My Database is external, on Amazon RDS.
I think.... If I could force a client to stay connected to their initial server they logged in at, this problem would be solved, because it's my understanding that the 504 Gateway Timeout is happening when instance-1 tries to reach out to instance-2 to perform the task.
This happens ONLY WHEN using Load Balancing, but never when connecting straight to one of my two servers.
Load Balancer Settings:
- The load balancer has a CRECORD on my Registrar so that app.myapplication.com points to myloadbalancerDNSname.elb.amazonaws.com
- The load balancer has 2 healthy instances, each in the same region but they are in different availability zones.
- The load balancer is using the same Security Groups as the Instances (allow ALL IPs on ports 22, 80, and 443)
- The load balancer has cross-zone load balancing turned on.
- CORS (in Amazon S3) is enabled to GET, POST, PUT, DELETE from * to * (I have no idea how this is associated with my instances but anyway I did it as the instructions said)
- The load balancer has listeners configured as such:
- Load Balancer Protocol:HTTP Load Balancer Port:80 Instance Protocol:HTTP Instance Port:80
- Load Balancer Protocol:HTTPS Load Balancer Port:443 Instance Protocol:HTTP Instance Port:80 (cipher chosen correctly per my Cert provider, and SSL fields 100% surely correct)
Some more ideas:
That being said, I'm not testing with HTTPS, but normal HTTP instead. I'm not convinced SSL is setup properly even though my certificate provider said it is. The reason I'm suspicious is that when I try to key in https://app.myapplication.com I get the error "(failed) net::ERR_CONNECTION_CLOSED" in Google Developer Tools, in the Network tab. But this should be non-applicable because I'm having the problem even using regular HTTP. I can troubleshoot SSL later.
So to reiterate, my problem is having the "504 Gateway Timeout" problem when using some functions, but also occasionally at random instead of loading the page (but rarely). This 504 problem happens ONLY WHEN using Load Balancing, but never when connecting straight to one of my two instances.
I don't know which question to ask, because I've Followed every document to the T, double and triple checked all suggestions all over the web and NOTHING.
In my case, it turns out that there was no problem with the load balancer. The final solution ending up being Ubuntu's hosts file in which there was an inexplicable entry to route traffic from some mystery IP to my application's host name. So, during the process of creating the PDF, paths were getting re-written by the PDF generator to point at the mystery server, and hence the Gateway timeout issues. I have no idea why it was occasionally working and not failing.
This is what it looked like, so I removed that third line and all the gears started turning again. :P
We use Amazon EC2 instances behind an Amazon ELB and we were getting 504 GATEWAY_TIMEOUT errors. We use Apache and PHP on Ubuntu web servers.
In our case, the error was due to the servers running out of memory. We didn't see the "out of memory" in our Apache error logs. There was a 504 line entry in the Apache access logs. We confirmed the "out of memory" by looking into the syslog file ( /var/log/syslog ) and fixed the memory issue.
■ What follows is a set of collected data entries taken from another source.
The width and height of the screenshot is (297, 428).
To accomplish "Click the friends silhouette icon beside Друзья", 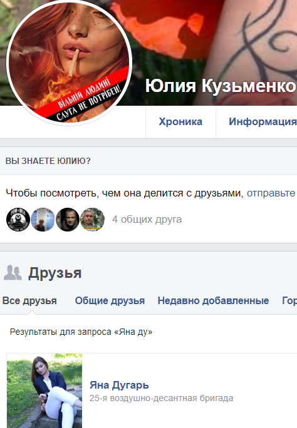I will [x=13, y=273].
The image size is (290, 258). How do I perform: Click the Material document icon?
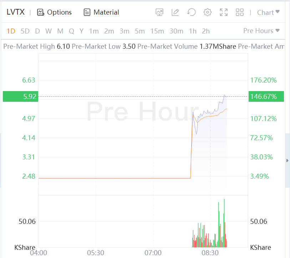(x=87, y=12)
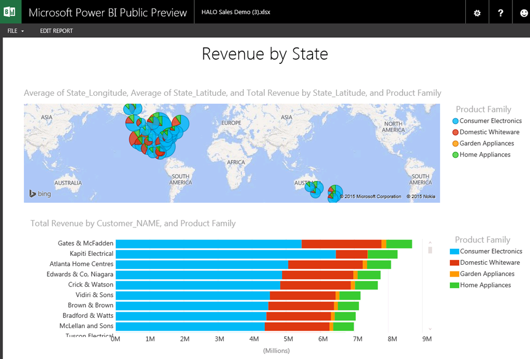Click the smiley feedback icon
The width and height of the screenshot is (530, 359).
(x=523, y=13)
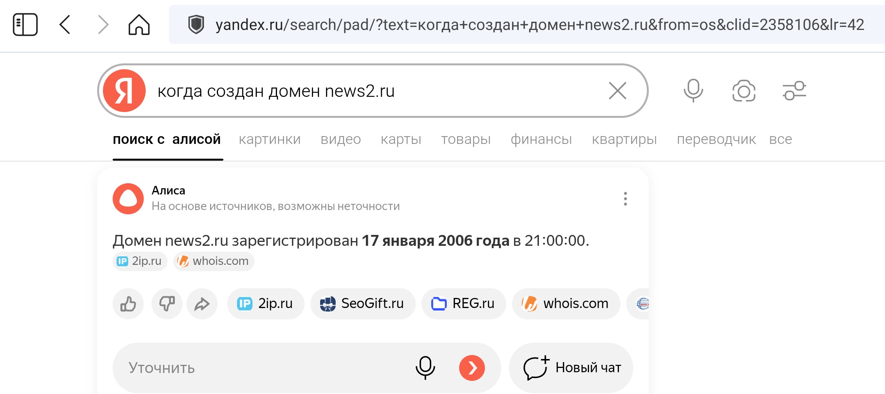Expand all services via Все
885x394 pixels.
pos(780,139)
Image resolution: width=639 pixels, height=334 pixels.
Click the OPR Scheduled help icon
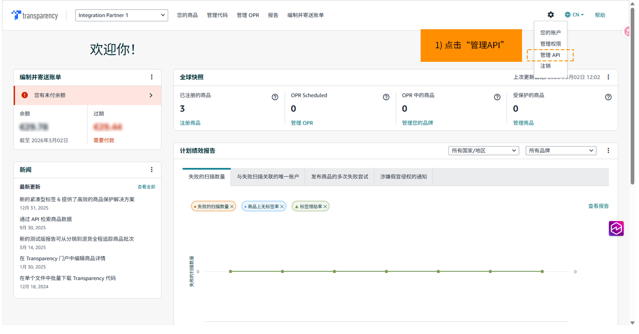pos(386,97)
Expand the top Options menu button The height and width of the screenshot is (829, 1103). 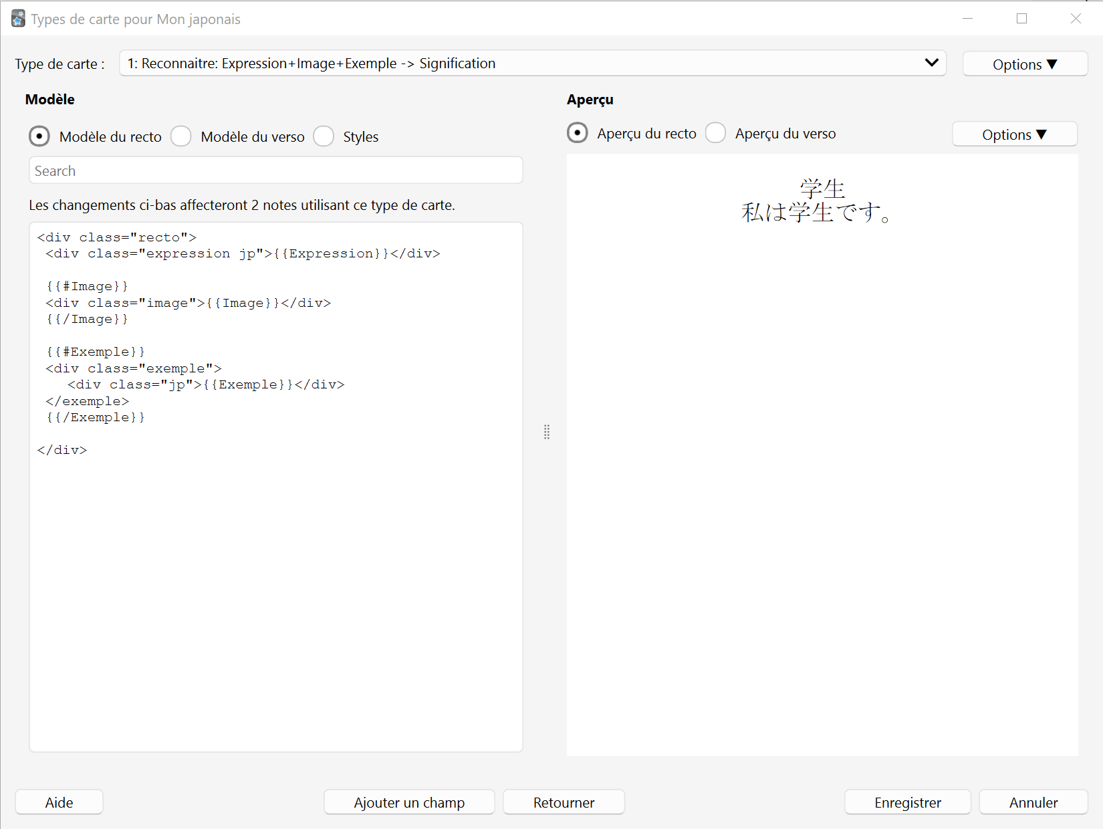coord(1025,64)
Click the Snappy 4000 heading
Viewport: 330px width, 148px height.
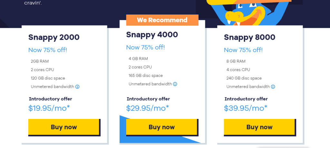[152, 35]
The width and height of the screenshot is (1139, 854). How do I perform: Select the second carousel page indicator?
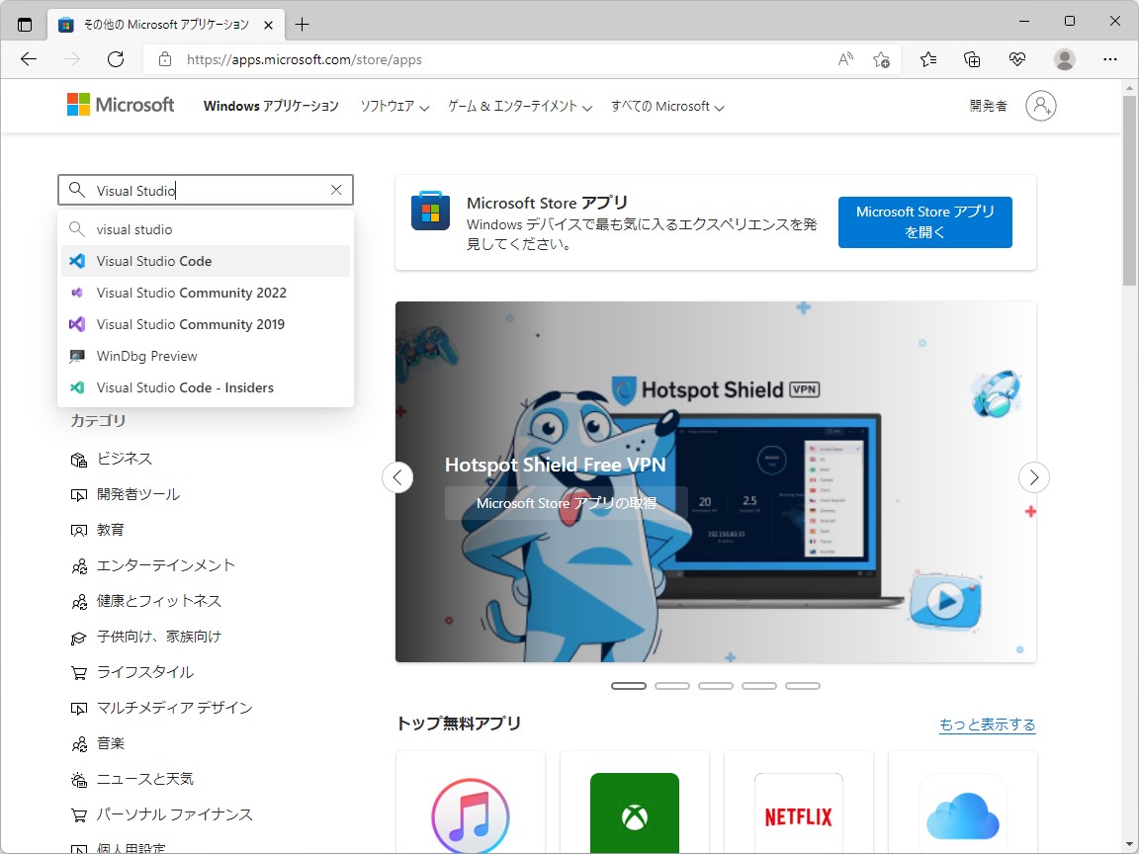coord(672,685)
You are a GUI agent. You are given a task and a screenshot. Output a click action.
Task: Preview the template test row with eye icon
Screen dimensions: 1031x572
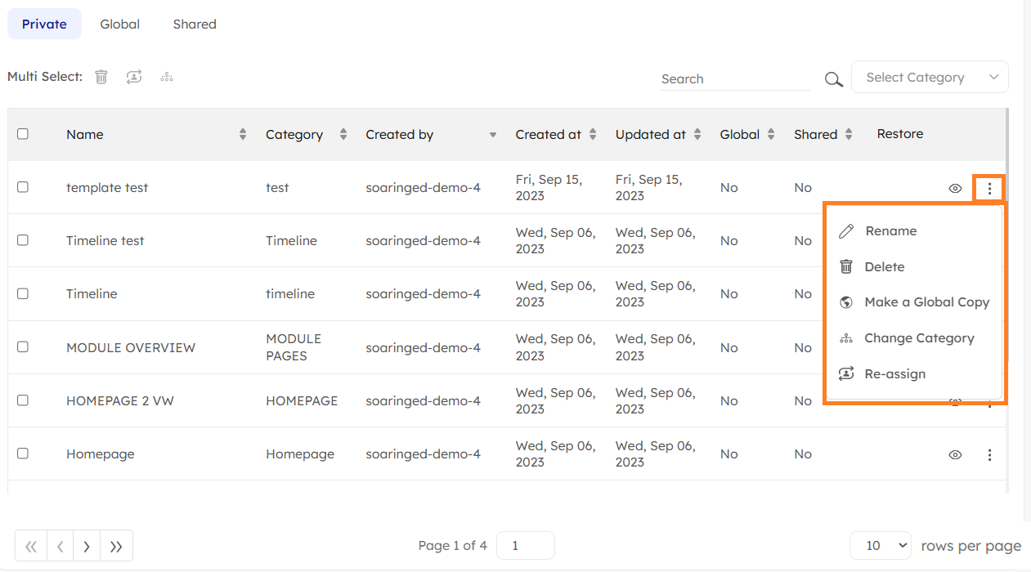point(955,189)
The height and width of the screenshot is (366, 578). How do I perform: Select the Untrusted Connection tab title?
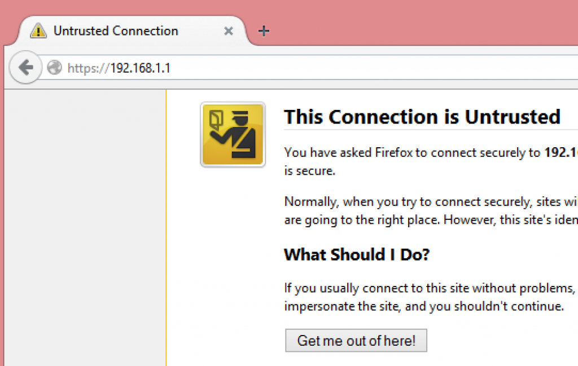[x=116, y=31]
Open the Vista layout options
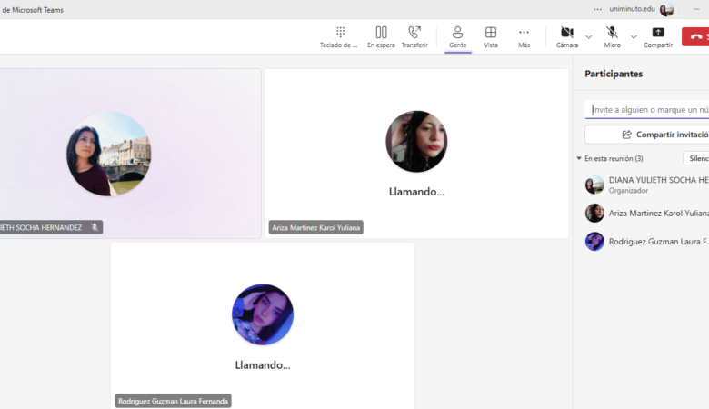 [x=491, y=36]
This resolved the 504 error for us.
First, what is the Idle Timeout for your ELB set to? You'll find it at the very bottom of the "Description" tab for your load balancer. You can read more about the idle timeout here in the ELB documentation. The default is 60 seconds. You should also consider setting or increasing Keep-alive in your web server. How you do that will depend on what web server you are using.
Second, if you think it's due to the client being switched from one instance to the other then you should enable session stickiness in the ELB. This will ensure that a client is always directed to the same back-end instance by the load balancer. To enable this, again go to the "Description" tab then click on the Edit link next to each entry in the Port Configuration section. You'll likely want to choose the "Enable Load Balancer Generated Cookie Stickiness" option since that will tell the ELB to manage all aspects of the stickiness.
Most probably idle timeout is the culprit and the default value is 60 seconds. AWS ALB
What web server are you using? I had a very similar issue with nginx and AWS load balancing. I added
keepalive_timeout 75s;
to the http block in my nginx config file and haven't see the issue since.Make sure you restart nginx after you add and save that line (on ubuntu
sudo service nginx restart
. On redhat stop nginx/path/to/nginx/executable -s stop
then/path/to/nginx/executable
to start up nginx)This fix was recommended by AWS on their help page AWS Load balancer troubleshooting
Check security groups settings. The port 80 may be restricted to access.